_EXERCISE INSTRUCTIONS_. Please repeat the listing in its entirety, without any alteration.

_INFORMATION SUPPLIED_.
-------

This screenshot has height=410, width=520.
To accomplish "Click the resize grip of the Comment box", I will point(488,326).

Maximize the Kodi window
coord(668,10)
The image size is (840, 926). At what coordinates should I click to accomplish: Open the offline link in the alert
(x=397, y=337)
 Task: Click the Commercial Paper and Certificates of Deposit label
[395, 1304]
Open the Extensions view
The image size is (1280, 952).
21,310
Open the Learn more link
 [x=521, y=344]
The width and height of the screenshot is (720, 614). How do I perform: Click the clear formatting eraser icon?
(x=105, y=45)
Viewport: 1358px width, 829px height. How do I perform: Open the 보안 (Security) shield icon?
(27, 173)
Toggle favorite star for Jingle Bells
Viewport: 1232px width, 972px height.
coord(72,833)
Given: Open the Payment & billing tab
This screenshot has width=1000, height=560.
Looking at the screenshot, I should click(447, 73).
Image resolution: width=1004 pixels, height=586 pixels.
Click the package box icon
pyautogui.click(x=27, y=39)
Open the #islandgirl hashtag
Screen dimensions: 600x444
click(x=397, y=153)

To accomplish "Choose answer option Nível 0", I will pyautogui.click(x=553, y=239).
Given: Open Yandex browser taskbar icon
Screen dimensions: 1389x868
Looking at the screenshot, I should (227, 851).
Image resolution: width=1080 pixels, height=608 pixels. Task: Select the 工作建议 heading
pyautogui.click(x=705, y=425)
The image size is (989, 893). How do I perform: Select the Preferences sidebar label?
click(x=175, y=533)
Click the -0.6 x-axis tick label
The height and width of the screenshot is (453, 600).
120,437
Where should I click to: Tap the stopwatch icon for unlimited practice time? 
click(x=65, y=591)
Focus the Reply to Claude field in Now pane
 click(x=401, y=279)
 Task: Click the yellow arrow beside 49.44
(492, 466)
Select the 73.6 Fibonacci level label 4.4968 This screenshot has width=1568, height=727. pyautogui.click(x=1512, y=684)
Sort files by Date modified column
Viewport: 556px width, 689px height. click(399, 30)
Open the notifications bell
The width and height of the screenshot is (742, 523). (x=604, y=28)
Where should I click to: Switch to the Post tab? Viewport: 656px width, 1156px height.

-------

_TASK ANSWER_.
This screenshot has height=410, width=520.
To accomplish "Click the resize grip of the Comment box", I will point(488,326).

Maximize the Kodi window
coord(668,10)
The image size is (840, 926). At what coordinates should I click to accomplish: Open the offline link in the alert
(x=397, y=337)
 Task: Click the Commercial Paper and Certificates of Deposit label
[395, 1304]
Open the Extensions view
The image size is (1280, 952).
21,310
Open the Learn more link
 [x=521, y=344]
The width and height of the screenshot is (720, 614). How do I perform: Click the clear formatting eraser icon?
(x=105, y=45)
Viewport: 1358px width, 829px height. How do I perform: Open the 보안 (Security) shield icon?
(27, 173)
Toggle favorite star for Jingle Bells
Viewport: 1232px width, 972px height.
coord(72,833)
Given: Open the Payment & billing tab
This screenshot has width=1000, height=560.
Looking at the screenshot, I should click(447, 73).
Image resolution: width=1004 pixels, height=586 pixels.
Click the package box icon
pyautogui.click(x=27, y=39)
Open the #islandgirl hashtag
Screen dimensions: 600x444
click(x=397, y=153)

To accomplish "Choose answer option Nível 0", I will pyautogui.click(x=553, y=239).
Given: Open Yandex browser taskbar icon
Screen dimensions: 1389x868
Looking at the screenshot, I should (227, 851).
Image resolution: width=1080 pixels, height=608 pixels. Task: Select the 工作建议 heading
pyautogui.click(x=705, y=425)
The image size is (989, 893). How do I perform: Select the Preferences sidebar label?
click(x=175, y=533)
Click the -0.6 x-axis tick label
The height and width of the screenshot is (453, 600).
120,437
Where should I click to: Tap the stopwatch icon for unlimited practice time? 
click(x=65, y=591)
Focus the Reply to Claude field in Now pane
 click(x=401, y=279)
 Task: Click the yellow arrow beside 49.44
(492, 466)
Select the 73.6 Fibonacci level label 4.4968 This screenshot has width=1568, height=727. pyautogui.click(x=1512, y=684)
Sort files by Date modified column
Viewport: 556px width, 689px height. click(399, 30)
Open the notifications bell
The width and height of the screenshot is (742, 523). (x=604, y=28)
Where should I click to: Switch to the Post tab? Viewport: 656px width, 1156px height.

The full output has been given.